9. DATA COLLECTION AND MANAGEMENT

Accomplishment of the GCIP major science objectives involves the development of a comprehensive and accessible database for the Mississippi River basin. Volume I of the GCIP Implementation Plan (IGPO 1993) contains information that (1) identifies the sources of observations from existing and planned networks; (2) further enhances those networks where necessary; and (3) assists in developing data sets accumulated from existing observational systems and derived from operational model outputs, such as the NOAA/NCEP Eta regional mesoscale model. The strategic portion of the data management planning (IGPO 1994b) establishes the implementation strategies needed to achieve the data collection and management objective:

* Provide access to comprehensive in-situ, remote sensing and model output data sets for use in GCIP research and as a benchmark for future studies.

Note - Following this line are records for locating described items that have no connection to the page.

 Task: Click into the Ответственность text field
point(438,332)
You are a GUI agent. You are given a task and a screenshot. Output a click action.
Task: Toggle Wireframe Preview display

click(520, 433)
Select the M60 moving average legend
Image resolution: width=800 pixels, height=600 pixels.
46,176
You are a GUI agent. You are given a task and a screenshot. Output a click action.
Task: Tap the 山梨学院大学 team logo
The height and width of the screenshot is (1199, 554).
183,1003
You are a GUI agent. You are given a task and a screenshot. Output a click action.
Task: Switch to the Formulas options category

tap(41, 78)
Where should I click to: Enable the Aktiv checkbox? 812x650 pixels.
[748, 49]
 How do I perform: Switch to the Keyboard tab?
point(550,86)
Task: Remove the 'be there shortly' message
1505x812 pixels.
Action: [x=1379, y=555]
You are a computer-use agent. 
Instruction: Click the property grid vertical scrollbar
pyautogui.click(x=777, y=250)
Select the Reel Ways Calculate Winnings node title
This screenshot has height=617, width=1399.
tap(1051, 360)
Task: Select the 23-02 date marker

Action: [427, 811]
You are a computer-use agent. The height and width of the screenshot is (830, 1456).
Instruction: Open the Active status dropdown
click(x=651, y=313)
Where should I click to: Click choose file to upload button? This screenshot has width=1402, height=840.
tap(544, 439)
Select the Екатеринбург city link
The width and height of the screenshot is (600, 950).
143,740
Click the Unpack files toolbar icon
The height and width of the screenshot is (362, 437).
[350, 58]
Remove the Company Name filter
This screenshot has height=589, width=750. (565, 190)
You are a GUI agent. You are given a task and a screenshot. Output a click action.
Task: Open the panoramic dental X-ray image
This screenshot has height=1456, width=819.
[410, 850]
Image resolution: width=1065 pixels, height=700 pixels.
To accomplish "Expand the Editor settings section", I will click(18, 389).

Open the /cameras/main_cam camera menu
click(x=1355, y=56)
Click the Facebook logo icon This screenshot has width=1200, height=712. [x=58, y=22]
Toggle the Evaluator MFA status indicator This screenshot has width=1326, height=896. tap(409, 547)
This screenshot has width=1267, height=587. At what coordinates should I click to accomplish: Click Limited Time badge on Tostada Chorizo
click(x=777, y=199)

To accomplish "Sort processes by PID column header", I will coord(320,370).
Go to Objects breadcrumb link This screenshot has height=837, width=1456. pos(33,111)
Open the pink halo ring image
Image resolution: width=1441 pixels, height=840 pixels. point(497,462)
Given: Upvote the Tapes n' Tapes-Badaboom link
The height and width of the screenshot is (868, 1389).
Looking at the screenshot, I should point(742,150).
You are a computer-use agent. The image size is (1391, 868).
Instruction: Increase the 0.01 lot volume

The GCIP Data Management and Service System (DMSS) is shown in Figure 9-1 as a user service configuration based on accessing the GCIP Home Page on the World Wide Web through the URL address:

http://www.ogp.noaa.gov/gcip/


[user_services]

Figure 9-1 GCIP DMSS user services configuration.


The GCIP Data Management and Service System (DMSS) implementation strategy makes maximum use of existing data centers which are made an integral part of the GCIP-DMSS through four data source modules that specialize by data types (i.e., in situ, model output, satellite remote sensing, and GCIP special data). These four data source modules are connected to a GCIP central information source that provides "single-point access" to the GCIP-DMSS. The primary responsibilities for the data source modules along with their major functions and activities were described in Volume III of the GCIP Implementation Plan (IGPO 1994b).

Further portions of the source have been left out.